Dieu ne croit pas s’abaisser en venant vers nous et en se donnant Lui-même à nous, dans sa chair et dans son Sang. Dieu ne s’abaisse pas. Il reste Dieu. C’est nous qui devons manifester notre respect, notre adoration vis-à-vis de Dieu. Ce n’est pas parce que Dieu agit dans la simplicité et dans l’amour et dans la charité avec nous que nous devrions Le mépriser ; bien au contraire, nous devons Le remercier, lui rendre grâce d’avoir cette charité immense, cet amour infini, cet amour divin, de demeurer près de nous.

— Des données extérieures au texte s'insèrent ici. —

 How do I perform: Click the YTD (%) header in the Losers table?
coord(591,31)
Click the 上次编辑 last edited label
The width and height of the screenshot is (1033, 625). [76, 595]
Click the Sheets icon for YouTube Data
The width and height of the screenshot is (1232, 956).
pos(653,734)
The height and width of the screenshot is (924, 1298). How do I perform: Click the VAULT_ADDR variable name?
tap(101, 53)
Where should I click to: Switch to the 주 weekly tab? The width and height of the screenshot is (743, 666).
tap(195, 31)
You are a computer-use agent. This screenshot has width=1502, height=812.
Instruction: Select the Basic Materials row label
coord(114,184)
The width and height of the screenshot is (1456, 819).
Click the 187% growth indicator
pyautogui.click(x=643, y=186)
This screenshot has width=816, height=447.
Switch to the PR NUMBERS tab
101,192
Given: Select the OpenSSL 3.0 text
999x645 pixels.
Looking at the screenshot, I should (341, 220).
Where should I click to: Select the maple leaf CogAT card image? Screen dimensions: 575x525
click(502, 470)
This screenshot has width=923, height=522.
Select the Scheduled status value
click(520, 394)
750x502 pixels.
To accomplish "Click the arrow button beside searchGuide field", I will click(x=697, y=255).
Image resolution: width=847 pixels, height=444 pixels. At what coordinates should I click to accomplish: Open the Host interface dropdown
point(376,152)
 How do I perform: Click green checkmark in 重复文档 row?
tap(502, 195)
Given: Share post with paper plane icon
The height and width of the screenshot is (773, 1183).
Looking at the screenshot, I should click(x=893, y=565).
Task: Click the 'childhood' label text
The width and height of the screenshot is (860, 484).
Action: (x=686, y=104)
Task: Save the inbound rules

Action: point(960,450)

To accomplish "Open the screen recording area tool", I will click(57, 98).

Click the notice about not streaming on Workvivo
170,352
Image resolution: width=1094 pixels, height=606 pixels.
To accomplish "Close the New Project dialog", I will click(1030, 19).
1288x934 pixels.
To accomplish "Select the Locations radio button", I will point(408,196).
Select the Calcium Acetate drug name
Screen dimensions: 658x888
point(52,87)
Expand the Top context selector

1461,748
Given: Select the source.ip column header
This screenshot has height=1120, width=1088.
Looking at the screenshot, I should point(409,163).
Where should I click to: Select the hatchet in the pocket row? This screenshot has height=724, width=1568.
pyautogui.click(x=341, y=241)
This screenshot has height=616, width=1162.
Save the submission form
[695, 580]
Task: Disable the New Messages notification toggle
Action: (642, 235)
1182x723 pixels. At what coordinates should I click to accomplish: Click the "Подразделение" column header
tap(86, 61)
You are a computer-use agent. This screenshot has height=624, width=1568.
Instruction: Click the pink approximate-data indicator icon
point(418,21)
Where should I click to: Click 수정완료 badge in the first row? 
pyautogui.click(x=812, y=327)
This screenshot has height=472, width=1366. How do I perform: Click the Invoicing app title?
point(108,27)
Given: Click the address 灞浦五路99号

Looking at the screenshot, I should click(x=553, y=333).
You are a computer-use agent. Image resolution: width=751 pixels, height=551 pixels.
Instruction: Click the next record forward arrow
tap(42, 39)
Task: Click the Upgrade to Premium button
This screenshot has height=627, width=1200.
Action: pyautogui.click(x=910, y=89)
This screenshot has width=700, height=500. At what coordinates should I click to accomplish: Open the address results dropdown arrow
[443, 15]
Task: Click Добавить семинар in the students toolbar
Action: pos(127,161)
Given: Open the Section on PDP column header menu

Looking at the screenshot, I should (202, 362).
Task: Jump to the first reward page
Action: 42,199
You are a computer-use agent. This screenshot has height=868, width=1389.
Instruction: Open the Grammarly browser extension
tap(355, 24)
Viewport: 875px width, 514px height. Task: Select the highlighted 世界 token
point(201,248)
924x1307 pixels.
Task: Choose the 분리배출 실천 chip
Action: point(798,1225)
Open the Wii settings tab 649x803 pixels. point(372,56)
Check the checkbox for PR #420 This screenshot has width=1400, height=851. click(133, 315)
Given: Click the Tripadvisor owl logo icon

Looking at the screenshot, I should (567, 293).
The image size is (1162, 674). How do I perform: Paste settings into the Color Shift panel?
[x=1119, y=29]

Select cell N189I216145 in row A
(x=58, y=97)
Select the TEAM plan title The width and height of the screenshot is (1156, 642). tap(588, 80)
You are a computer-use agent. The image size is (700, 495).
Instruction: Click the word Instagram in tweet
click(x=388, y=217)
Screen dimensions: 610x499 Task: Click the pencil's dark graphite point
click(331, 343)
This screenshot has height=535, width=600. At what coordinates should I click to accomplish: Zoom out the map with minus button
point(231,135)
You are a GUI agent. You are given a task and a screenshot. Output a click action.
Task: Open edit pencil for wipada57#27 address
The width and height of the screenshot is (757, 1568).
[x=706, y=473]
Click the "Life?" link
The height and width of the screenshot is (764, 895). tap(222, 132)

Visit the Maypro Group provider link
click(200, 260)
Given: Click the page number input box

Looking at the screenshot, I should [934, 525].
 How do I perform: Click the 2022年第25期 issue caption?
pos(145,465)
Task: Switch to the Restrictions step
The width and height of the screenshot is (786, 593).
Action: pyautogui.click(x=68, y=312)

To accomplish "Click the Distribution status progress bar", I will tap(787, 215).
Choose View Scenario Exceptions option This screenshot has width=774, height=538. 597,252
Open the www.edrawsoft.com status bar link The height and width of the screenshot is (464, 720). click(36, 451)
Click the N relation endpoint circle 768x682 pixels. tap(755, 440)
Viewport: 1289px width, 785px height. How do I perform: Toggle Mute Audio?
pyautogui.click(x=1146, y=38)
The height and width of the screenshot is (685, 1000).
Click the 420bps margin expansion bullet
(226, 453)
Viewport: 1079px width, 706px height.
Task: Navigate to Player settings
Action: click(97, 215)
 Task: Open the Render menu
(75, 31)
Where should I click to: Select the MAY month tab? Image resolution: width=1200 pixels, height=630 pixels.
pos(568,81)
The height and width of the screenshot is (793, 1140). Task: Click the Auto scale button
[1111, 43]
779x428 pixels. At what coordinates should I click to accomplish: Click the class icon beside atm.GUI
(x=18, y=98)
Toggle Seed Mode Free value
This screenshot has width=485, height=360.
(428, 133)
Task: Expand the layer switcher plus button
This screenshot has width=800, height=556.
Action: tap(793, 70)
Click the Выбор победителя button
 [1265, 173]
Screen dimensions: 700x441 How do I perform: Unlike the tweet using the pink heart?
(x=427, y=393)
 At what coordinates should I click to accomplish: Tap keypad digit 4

Que serions-nous sans Notre Seigneur Jésus-Christ, sans ce don extraordinaire que Dieu nous a fait ? Comme nous serions orphelins, comme nous nous sentirions seuls, un peu abandonnés par le Bon Dieu. Mais avec l’Eucharistie, lorsque nous avons besoin de Lui parler, de Le voir, de lui dire que nous L’aimons, lorsque nous avons besoin de secours spéciaux, nous pouvons nous rendre dans nos sanctuaires, nous agenouiller devant Notre Seigneur Jésus-Christ, peut-être seul, seul devant le Saint Sacrement et demander au Bon Dieu : Venez à mon aide. Secourez-moi ; je suis dans la difficulté, dans l’épreuve. Venez à l’aide de ma famille ; venez à l’aide de mes enfants. Et quand vous êtes reparti, que vous avez quitté l’église réconforté, cela vous l’avez été, j’en suis sûr, après chaque messe du dimanche. Que c’est beau la messe du dimanche, tous ces fidèles réunis autour de Notre Seigneur Jésus-Christ, participant à sa Passion, participant aussi à son Corps et à son Sang, repartant chez eux la paix dans l’âme, la joie dans le cœur, le réconfort dans leur âme et prêts à souffrir, s’il le faut, avec Notre Seigneur Jésus-Christ, à mieux supporter nos épreuves. Que de fois il nous est arrivé comme prêtre, d’assister les mourants ; que de fois il m’est arrivé de porter la communion à des malades ; quelle joie pour ces âmes qui souffraient, de recevoir leur Dieu de la main du prêtre qui venait leur porter la Sainte Communion. Quel réconfort : quelle source de courage pour eux ! Notre Seigneur Jésus-Christ a fait par ce sacrement, un miracle extraordinaire de son amour et par conséquent, nous aussi, nous devons Lui manifester notre amour.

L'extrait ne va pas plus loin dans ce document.